Alçay Y., Yavuz Ö., Gelir A., Atasen S., KARAOĞLU K., Yücel B., ...More

Journal of Organometallic Chemistry, vol.868, pp.131-143, 2018 (SCI-Expanded) identifier identifier

  • Publication Type: Article / Article
  • Volume: 868
  • Publication Date: 2018
  • Doi Number: 10.1016/j.jorganchem.2018.05.004
  • Journal Name: Journal of Organometallic Chemistry
  • Journal Indexes: Science Citation Index Expanded (SCI-EXPANDED), Scopus
  • Page Numbers: pp.131-143
  • Keywords: Ferrocene, Sensor, Beryllium, Naphthoquinone, Colorimetry
  • Istanbul Gelisim University Affiliated: No

Abstract

New organometallic chemosensors which are based on triad molecules, ferrocenyl naphthoquinone linearly/angularly fused crown ethers (Fc–cnq–1a and Fc–cnq–1b) bearing ferrocene, quinone, and crown ether functional groups together, were synthesized and utilized for selective sensing trace amount of Be2+ ion (5.41 μM) among other metal cations. The UV–vis spectrophotometric titration experiments at controlled temperatures (25–60 °C) resulted in characteristic spectral changes in the intramolecular charge-transfer (CT) transitions upon addition of Be2+ ion into the solution of sensors Fc–cnq–1a and Fc–cnq–1b.

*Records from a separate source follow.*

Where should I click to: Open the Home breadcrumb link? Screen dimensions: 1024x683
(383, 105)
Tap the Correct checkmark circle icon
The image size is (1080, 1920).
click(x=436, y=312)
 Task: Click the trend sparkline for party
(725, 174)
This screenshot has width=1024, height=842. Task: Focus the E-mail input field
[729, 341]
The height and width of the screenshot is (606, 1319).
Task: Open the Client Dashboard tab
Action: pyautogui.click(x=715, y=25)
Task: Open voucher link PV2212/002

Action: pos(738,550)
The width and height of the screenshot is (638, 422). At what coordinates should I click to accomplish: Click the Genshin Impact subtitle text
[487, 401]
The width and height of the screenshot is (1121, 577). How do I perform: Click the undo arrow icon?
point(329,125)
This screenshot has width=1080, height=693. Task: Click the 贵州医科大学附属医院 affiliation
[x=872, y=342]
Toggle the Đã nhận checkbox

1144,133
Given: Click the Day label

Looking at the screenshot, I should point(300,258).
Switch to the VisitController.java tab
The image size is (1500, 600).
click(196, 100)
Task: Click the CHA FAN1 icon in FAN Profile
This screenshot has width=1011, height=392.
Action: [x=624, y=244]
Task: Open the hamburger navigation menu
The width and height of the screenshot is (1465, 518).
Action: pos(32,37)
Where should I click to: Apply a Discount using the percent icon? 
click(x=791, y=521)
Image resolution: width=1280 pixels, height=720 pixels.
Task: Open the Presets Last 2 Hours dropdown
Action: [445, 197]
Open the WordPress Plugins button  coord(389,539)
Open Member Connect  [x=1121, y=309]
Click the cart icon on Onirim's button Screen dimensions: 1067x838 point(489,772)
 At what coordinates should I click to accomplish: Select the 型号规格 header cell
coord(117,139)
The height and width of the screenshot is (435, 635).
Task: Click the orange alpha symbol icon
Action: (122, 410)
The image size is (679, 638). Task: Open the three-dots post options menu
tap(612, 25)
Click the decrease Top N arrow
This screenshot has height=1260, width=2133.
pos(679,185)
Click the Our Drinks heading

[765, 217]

However, no spectral changes were observed for the other metal cations used for testing at the same conditions, indicating that the sensors can selectively detect Be2+ among the studied metal ions even at higher temperatures. The spectral change in the absorption spectra of the sensors upon addition of Be2+ ion corresponds to the visible region of the spectrum, from deep green to yellow color, and this leads to observe the effect of the Be2+ ion with naked eye. The sensors used for the signaling of Be2+ ion displayed a significant shortening in response time depending on increasing temperature without any degradation of the sensors. Fc–cnq–1a displayed faster response time than Fc–cnq–1b in the temperature range of 35–60 °C. The activation energies for the pseudo-first order complexation reactions were calculated as 124.2±13.0 kJ mol−1 and 151.9±18.0 kJ mol−1 for Fc–cnq–1a and Fc–cnq–1b, respectively, which explains faster response time of Fc–cnq–1a for recognizing Be2+ ion. Density Functional Theory calculations (TD-B97D/TZVP//mPWPW91/6-31 + G(2d,2p) level) were performed on Fc–cnq–1a, Fc–cnq–1b and their Be+2 complexes in order to elucidate their geometries and the molecular orbitals. Calculations have shown comparable results with those obtained from the experimental data.